Prepulse Inhibition (PPI), the objective measure of sensorimotor gating disturbance has being widely used in animal models of schizophrenia. Dopaminergic direct and indirect agonists impair PPI. However, the profile of dopaminergic receptors involved in PPI impairment by dopamine agonists is not clear. By injecting shRNA expressing plasmids against dopamine D2 receptor genes (DRD2) in the nucleus accumbens, here, we studied the effect of apomorphine on PPI in D2 down-regulated rats. Seventy two adult Wistar rats assigned randomly in nine groups, each received coding (250 and 500 ng/µl) or noncoding shRNA expressing plasmids against DRD2 in the nucleus accumbens, with or without apomorphine (0.5 mg/kg, S.C., 72 hours after treatment with plasmids). Auditory startle response and PPI were measured after apomorphine injection. Real time RT-PCR was used to measure DRD2 expression. Results showed that apomorphine significantly decreased PPI in noncoding plasmid treated rats; While, PPI did not impaired in rats pretreated with 250 and 500 ng/µl shRNA expressing plasmids.
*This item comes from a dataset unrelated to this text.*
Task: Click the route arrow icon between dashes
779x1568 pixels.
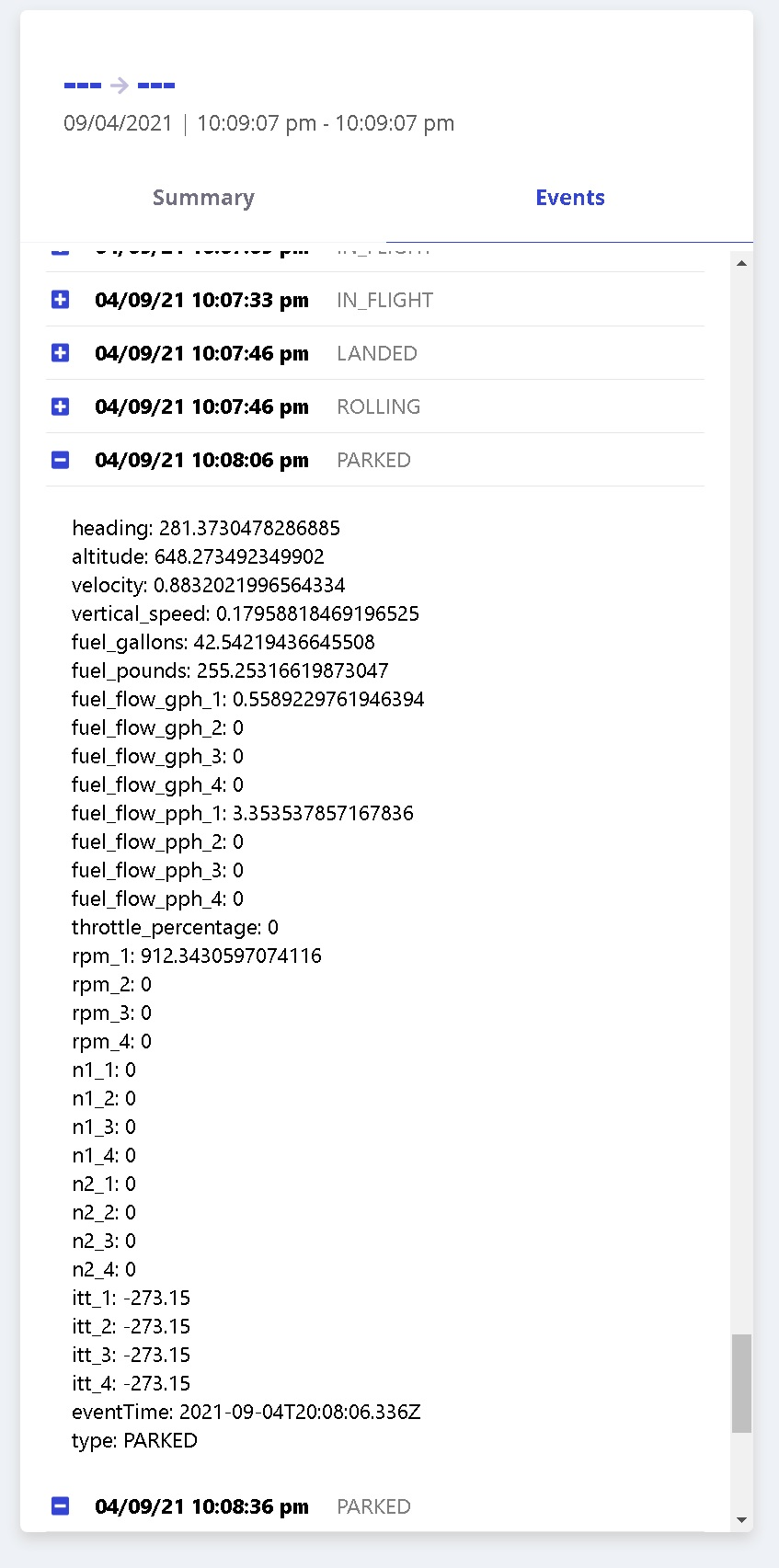Action: click(x=120, y=86)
Accordingly, the expression of DRD2 mRNA in the nucleus accumbens showed 72-78% decrease in expressing plasmid treated rats. Additionally, treatment with expressing plasmids had no effect on basal PPI and/or auditory startle response. Taken together, our results demonstrated that DRD2 silencing in the nucleus accumbens can prevent PPI impairment by apomorphine. These observations suggest application of molecular techniques such as the use of shRNA against DRD2s in studies of schizophrenia pathophysiology and development of new treatments in schizophrenia.